━━━ Data for this task

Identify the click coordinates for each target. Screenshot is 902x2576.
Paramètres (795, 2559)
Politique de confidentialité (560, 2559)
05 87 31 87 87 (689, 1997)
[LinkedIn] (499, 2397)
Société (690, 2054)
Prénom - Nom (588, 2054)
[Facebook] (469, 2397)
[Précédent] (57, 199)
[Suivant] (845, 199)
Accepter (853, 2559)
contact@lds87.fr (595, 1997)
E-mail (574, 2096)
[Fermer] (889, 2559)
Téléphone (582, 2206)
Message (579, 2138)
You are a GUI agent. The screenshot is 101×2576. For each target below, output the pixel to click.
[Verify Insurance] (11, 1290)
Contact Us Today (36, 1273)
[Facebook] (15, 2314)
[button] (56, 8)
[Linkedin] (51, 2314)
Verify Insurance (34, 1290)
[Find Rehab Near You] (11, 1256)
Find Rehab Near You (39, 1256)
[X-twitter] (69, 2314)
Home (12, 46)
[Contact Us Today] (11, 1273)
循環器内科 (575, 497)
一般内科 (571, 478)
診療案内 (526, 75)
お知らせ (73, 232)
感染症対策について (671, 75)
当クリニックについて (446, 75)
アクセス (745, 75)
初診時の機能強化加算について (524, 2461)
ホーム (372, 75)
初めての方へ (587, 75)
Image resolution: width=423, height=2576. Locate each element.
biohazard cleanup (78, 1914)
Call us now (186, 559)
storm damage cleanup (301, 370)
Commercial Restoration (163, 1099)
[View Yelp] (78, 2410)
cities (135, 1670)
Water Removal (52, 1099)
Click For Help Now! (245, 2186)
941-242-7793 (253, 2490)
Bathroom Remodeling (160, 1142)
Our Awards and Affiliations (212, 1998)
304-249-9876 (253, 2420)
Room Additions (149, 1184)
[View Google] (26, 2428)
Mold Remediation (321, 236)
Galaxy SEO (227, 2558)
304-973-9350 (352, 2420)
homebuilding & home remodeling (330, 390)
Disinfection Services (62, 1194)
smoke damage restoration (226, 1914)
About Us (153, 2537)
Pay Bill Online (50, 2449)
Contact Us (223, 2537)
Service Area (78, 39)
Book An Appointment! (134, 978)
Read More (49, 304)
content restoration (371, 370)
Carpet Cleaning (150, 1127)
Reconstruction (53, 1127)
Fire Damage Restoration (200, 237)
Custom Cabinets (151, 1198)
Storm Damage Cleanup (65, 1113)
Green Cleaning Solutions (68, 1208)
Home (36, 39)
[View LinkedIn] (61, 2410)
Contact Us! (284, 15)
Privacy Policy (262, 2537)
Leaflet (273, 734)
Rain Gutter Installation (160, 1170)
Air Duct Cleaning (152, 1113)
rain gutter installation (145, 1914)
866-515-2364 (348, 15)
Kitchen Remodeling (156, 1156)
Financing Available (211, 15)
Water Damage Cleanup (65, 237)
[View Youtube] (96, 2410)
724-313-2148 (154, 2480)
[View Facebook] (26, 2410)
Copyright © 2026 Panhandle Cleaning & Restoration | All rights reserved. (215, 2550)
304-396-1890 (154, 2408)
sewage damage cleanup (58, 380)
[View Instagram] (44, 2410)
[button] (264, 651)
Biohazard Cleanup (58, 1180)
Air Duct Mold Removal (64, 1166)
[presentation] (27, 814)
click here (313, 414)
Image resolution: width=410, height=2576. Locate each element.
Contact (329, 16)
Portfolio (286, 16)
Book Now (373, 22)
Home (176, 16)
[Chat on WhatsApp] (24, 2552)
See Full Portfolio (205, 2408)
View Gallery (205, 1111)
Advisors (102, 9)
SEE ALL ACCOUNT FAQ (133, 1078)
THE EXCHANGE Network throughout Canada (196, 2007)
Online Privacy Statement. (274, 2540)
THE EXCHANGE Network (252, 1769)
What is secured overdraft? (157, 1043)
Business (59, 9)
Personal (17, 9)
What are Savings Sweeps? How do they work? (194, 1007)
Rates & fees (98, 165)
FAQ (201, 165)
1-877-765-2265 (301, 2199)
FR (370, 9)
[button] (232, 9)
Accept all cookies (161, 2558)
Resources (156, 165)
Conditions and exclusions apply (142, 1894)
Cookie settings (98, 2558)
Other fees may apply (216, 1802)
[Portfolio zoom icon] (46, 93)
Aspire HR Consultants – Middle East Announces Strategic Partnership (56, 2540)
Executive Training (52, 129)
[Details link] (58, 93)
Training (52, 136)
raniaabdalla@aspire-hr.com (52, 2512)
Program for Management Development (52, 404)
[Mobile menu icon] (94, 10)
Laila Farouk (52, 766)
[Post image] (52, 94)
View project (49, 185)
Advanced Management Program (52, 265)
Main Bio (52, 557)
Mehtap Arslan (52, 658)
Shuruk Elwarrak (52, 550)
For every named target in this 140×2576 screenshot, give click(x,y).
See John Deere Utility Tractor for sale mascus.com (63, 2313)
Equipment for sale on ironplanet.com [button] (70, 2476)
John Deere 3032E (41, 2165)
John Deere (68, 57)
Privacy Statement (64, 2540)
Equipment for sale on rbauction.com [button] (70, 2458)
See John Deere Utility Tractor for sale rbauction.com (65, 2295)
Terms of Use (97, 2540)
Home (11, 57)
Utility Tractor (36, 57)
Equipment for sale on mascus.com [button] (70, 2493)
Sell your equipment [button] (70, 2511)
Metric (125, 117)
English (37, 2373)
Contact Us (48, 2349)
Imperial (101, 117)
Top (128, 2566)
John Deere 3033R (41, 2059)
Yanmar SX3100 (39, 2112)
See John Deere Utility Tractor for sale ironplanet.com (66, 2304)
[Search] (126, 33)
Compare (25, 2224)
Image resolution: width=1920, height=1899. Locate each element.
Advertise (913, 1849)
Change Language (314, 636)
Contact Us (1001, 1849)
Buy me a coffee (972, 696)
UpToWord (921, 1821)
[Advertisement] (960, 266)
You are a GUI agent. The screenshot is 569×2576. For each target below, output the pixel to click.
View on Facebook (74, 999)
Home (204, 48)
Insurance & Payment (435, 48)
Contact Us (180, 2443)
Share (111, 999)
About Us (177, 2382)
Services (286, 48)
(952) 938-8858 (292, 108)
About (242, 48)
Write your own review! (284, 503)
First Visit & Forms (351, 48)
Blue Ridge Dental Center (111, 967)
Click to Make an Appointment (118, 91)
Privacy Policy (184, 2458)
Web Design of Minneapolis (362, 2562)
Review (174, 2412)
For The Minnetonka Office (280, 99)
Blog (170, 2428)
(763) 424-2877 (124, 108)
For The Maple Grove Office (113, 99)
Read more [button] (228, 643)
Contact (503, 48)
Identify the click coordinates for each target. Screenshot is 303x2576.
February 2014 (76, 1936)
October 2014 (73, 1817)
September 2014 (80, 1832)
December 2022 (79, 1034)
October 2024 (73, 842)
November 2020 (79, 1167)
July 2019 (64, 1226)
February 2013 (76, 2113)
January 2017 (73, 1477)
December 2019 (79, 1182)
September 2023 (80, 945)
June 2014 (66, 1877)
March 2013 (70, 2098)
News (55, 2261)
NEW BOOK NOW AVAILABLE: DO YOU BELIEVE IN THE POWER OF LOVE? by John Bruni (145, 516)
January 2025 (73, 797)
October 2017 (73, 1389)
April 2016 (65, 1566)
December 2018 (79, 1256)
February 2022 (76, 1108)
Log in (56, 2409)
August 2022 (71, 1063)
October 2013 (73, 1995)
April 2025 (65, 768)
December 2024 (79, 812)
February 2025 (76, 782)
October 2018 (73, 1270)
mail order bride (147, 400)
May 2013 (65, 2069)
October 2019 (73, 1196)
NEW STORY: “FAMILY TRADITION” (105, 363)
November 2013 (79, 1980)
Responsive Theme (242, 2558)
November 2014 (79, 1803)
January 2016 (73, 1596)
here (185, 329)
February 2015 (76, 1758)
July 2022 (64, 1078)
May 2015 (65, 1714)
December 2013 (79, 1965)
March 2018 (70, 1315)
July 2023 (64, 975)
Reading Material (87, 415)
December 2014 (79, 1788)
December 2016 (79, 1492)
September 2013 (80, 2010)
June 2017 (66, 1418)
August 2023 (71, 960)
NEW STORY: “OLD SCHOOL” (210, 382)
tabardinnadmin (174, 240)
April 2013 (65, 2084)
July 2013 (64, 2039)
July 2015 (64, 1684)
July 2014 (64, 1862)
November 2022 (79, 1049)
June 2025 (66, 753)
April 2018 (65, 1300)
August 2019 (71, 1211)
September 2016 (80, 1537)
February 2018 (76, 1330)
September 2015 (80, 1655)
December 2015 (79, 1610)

━━━━━━

**Work to be completed**
Copy all lines of the material above where the string "Near" occurs.

**Problem solution**
[Find Rehab Near You] (11, 1256)
Find Rehab Near You (39, 1256)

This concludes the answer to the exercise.